» **TEKS KUTIPAN**
OLEH Nasrul Azwar
TEKS teater memang telah mati, dan memang mati. Sudah lama sekali mati, malah. Siapa yang demikian tangguh jadi “algojo” yang membunuhnya? Jawab adalah teater itu sendiri plus pelakunya. Lalu di mana kuburnya? Tak ada yang tahu. Karena sejarah, hidup dan matinya tak ada yang mengawasinya. Ia lahir dari rahim festival, pertemuan, undangan, dan juga tugas mata kuliah jika ia mengambil jurusan sastra atau teater di perguruan tinggi. Festival, pertemuan, serta beragam nama yang domodifikasi adalah “orangtua” teater. Dan orangtua itu jelas tidak akan bertanggung jawab membesarkan, mengawasinya, dan lain sebagainya. Sebab, ia bukan tipe orangtua yang diharapkan demikian. Ia hanya menitikkan satu “benih” dari sekian juta benih bertebaran. Terserah, mau diapakan setelah itu: mati, atau setengah mati, atau mati-mati hidup, atau hidup lagi setelah ada orangtua baru hadir, dan seterusnya.
Maka, teater di pulau Sumatra, Jawa , Bali, Sulawesi, Kalimantan, dan Papua, bukan lagi jadi satu ikon “perlawanan” pada mainstream kondisi stagnasi atas kebekuan pemikiran tentang teater itu sendiri. Ia telah berwujud pada pelarutan diri ke kondisi realitas kekiniaan. Teater telah kehilangan identifikasi dirinya, dan jadi teramat sulit untuk diurai, karena antara panggung politik, sinetron, dan sihir AFI dengan teater telah saling membocorkan diri. Teater kehilangan satu-satunya barang berharga yang dipunyainya: kebaruan militansif.

» **SOAL SINGKAT 1**
Menurut esai tentang teater, apa satu-satunya barang berharga yang hilang dari teater?
» **SOAL SINGKAT 2**
Teruskan esai tentang teater mulai dari sesudah kalimat terakhirnya.

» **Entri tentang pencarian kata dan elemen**

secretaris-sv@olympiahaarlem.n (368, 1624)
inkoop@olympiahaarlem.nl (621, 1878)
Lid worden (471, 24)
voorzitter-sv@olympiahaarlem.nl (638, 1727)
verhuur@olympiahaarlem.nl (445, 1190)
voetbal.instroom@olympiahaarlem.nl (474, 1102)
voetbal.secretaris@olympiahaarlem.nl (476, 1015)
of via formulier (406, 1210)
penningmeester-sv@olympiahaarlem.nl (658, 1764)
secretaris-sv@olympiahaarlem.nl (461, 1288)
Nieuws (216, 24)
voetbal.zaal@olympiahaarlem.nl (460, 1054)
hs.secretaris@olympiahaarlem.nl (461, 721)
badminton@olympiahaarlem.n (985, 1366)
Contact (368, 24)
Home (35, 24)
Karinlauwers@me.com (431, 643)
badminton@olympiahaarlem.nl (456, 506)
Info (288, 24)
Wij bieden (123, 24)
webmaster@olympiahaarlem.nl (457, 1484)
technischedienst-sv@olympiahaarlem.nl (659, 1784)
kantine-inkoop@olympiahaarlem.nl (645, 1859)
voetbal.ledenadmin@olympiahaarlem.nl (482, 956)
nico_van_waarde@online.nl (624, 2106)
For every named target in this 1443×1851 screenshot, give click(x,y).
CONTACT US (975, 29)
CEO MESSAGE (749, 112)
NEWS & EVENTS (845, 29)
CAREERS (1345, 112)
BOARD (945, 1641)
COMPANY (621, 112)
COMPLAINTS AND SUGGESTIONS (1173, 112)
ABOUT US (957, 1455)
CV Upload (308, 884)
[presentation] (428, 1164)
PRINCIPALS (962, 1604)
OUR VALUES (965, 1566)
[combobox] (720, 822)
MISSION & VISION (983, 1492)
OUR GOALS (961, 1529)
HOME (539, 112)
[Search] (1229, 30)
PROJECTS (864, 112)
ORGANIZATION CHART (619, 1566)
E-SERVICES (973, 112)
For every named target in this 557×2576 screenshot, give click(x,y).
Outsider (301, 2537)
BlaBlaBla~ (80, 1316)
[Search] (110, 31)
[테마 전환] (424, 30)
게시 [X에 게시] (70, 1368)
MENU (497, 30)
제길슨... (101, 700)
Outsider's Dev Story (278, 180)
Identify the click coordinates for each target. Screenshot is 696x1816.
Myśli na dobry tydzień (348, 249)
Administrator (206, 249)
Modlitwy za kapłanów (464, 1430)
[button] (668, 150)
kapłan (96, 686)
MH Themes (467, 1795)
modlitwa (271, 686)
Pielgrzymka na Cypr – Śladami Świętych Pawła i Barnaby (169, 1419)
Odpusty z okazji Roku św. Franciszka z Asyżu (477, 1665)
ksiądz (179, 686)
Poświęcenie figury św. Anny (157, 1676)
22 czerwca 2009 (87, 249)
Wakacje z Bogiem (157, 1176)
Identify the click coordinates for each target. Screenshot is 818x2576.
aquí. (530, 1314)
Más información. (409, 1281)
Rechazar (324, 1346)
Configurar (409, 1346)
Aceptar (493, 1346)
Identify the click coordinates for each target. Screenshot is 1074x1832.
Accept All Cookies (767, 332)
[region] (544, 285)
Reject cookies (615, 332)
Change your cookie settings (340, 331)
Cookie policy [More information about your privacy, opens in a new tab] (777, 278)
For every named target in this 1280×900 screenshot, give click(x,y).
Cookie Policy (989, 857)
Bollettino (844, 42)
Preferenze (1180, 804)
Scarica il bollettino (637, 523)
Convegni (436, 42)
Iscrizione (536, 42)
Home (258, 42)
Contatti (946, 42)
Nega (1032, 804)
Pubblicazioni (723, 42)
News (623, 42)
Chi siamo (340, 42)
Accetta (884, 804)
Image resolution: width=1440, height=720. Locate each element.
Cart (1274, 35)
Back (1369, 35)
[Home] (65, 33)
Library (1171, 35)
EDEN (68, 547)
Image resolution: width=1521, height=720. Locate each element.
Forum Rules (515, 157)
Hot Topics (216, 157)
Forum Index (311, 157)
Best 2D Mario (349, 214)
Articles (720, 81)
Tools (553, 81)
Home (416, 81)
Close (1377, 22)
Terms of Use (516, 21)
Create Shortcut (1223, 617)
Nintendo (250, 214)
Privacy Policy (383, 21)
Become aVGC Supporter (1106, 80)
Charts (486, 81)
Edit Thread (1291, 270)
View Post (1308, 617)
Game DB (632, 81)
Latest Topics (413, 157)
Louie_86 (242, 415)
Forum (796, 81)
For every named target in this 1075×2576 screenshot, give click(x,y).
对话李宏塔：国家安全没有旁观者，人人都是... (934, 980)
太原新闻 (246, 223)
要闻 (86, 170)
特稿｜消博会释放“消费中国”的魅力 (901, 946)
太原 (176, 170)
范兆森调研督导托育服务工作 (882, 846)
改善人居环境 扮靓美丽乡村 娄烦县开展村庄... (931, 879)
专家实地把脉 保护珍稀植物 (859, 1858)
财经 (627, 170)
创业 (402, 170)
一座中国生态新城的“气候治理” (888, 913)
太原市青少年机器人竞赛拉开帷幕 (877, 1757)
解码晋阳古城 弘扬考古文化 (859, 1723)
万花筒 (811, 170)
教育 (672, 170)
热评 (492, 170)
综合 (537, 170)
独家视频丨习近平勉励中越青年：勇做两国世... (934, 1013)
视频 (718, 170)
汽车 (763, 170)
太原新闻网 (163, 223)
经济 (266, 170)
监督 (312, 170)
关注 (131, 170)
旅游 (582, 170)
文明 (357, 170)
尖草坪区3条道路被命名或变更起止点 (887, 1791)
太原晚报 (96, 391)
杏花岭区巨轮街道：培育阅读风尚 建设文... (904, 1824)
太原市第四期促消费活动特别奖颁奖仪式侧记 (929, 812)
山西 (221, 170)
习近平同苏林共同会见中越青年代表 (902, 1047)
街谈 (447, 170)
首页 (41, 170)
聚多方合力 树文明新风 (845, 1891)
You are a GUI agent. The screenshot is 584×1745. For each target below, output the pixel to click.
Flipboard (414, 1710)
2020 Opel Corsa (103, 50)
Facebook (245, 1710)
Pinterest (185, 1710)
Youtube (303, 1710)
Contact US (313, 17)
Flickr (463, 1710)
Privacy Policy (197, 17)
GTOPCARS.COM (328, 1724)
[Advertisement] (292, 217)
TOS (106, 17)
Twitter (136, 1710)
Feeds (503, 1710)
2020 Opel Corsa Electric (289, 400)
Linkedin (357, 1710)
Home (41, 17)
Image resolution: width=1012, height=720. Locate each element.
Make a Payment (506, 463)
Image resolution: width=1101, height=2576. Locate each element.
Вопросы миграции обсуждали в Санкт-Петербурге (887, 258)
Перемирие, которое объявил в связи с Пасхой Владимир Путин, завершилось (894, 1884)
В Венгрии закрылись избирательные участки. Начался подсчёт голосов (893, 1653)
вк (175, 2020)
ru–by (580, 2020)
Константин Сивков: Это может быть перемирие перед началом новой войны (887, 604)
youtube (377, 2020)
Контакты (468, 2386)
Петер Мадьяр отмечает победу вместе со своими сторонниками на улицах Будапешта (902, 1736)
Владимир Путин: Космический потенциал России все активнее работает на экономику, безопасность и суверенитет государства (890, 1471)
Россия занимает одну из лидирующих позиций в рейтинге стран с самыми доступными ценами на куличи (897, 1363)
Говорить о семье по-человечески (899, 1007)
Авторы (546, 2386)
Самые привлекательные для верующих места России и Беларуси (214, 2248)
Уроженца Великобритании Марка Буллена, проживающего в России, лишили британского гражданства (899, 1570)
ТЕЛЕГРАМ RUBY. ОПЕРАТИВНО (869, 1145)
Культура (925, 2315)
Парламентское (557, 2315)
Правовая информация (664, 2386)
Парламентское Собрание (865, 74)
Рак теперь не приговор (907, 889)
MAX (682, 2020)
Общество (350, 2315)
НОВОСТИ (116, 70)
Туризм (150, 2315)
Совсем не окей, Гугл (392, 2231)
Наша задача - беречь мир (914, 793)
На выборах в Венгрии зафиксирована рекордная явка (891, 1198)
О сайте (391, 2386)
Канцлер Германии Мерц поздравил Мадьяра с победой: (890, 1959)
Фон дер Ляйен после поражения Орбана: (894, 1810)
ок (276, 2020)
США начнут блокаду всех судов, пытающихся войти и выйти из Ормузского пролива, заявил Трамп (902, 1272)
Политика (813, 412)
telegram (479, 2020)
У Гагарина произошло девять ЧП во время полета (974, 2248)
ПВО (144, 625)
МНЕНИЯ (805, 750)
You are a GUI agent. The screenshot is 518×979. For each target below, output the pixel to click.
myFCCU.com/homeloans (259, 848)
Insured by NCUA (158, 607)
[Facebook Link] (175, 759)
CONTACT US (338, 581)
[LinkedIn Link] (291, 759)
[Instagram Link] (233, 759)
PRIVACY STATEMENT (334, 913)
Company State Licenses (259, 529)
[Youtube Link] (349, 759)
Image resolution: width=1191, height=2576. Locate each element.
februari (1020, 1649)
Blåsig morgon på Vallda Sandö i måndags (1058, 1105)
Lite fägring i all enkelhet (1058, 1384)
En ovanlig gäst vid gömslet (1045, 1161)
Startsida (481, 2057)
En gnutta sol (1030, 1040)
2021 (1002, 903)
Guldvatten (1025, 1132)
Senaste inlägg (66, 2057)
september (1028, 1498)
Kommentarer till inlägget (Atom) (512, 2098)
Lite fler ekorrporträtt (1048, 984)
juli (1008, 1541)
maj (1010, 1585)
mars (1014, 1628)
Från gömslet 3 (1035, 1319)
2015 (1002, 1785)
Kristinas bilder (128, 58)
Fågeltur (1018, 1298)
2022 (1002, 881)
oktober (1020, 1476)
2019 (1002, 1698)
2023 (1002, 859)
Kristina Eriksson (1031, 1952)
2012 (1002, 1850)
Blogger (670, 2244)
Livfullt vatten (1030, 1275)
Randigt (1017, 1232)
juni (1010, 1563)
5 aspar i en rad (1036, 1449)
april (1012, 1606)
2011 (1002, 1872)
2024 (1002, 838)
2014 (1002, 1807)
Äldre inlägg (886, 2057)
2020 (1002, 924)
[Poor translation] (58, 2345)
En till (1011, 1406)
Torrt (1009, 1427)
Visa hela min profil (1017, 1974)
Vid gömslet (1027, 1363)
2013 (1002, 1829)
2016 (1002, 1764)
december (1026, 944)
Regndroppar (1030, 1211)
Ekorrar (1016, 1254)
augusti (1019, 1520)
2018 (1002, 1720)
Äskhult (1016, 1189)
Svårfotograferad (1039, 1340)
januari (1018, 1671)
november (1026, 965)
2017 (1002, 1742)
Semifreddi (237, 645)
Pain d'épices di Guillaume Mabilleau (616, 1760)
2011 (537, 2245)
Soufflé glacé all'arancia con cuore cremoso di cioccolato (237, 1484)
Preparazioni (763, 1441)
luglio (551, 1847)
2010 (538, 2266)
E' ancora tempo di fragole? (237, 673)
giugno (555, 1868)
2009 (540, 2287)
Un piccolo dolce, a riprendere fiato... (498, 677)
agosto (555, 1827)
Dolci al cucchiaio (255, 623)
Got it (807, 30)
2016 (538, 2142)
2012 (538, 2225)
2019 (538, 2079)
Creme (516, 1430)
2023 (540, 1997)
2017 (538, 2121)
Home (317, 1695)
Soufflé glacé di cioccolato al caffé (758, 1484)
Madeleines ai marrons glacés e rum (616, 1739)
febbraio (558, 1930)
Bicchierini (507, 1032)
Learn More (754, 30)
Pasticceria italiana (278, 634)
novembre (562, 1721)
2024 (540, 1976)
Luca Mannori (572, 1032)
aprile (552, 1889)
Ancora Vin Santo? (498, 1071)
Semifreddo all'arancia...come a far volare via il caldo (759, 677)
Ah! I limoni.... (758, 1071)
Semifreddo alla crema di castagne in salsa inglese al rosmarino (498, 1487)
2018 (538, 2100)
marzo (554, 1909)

» **JAWABAN LATIHAN 1**
Kebaruan militansif.

» **JAWABAN LATIHAN 2**
Dari sinilah proses awal dari pembantaian terhadap teater, dan ini telah berlangsung cukup dasyat 13 tahun terakhir, untuk Sumatra Barat, yang saya tahu, lebih lama dari itu, sekitar 17 tahun terakhir. Jadi apa yang mesti dikatakan lagi? “Dicoba untuk membangun harap?” kata seorang pegiat teater.
Kini, untuk beberapa kota di Indonesia, tampaknya harapan itu ada, walau bukan jaminan untuk menghidupkan kembali teater dapat dilakukan dengan baik. Paling tidak—sementara—tumpuan itu ada di perguruan tinggi. Lima tahun terakhir pertumbuhan teater di perguruan tinggi umum/seni di pelbagai kota, memperlihatkan warna yang jelas. “Gerakan” dapat dipantau dari aktivitas dan progam festival dan pertemuan yang digelar di masing-masing kampus mereka, baik dalam skala lokal maupun nasional.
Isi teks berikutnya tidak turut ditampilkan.